Geodesy: a sensor for hydrology
- IPGP, Geodesy, Paris, France (firstname.lastname@example.org)
Understanding how the Earth’s shape, gravity field and rotation change in response to shifting hydrological, atmospherical and oceanic mass loads at its surface has great potential for monitoring the evolving climate. Recent advances in the field, namely hydrogeodesy, have required hand-in-hand development and improvement of the observing techniques and of our understanding of the solid Earth-climate interactions.

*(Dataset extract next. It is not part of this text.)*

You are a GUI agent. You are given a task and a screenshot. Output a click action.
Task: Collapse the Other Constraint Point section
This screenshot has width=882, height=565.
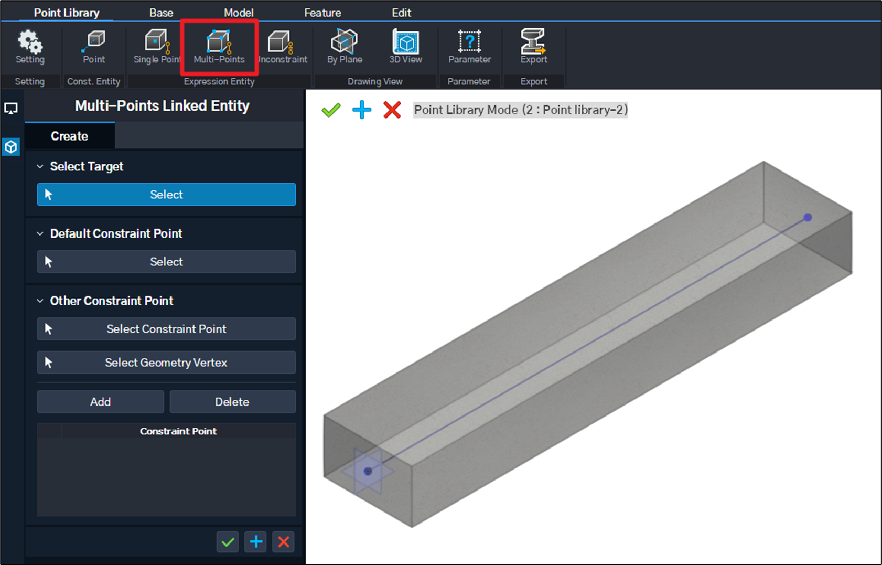coord(40,301)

In particular, measurement of the spatial and temporal variations of the Earth's gravity field by the GRACE and GRACE-Follow On satellite missions offer an unprecedented measurement of the evolution of water mass redistribution, at timescales ranging from months to decades. However, the use of GRACE and GRACE-FO data for hydrological applications presents two major difficulties. First, the mission design and data processing lead to measurement noise and errors that limit GRACE missions to large-scale applications and complicates geophysical interpretation. Moreover, temporal observational gaps, including the 11 month-long gap between missions, prevent the interpretation of long-term mass variations. Secondly, disentangling sources of signals from the solid Earth and continental hydrology is challenging and requires to develop methods benefiting from multiple geodetic techniques.
To reduce noise and enhance geophysical signals in the data, we develop a method based on a spectral analysis by Multiple Singular Spectrum Analysis (M-SSA) which, using the spatio-temporal correlations of the GRACE-GRACE-FO time series, can fill observational gaps and remove a significant portion of the distinctive noise pattern while maintaining the best possible spatial resolution. This processing reveals hydrological signals that are less well or not resolved by other processing strategies. We discuss regional hydrological mass balance, including lakes, aquifers and ice caps regions, derived from the GRACE-GRACE-FO M-SSA solution. Furthermore, we discuss methods to separate sources of gravity variations using additional in-situ hydrological data or geodetic measurements of the Earth’s deformation.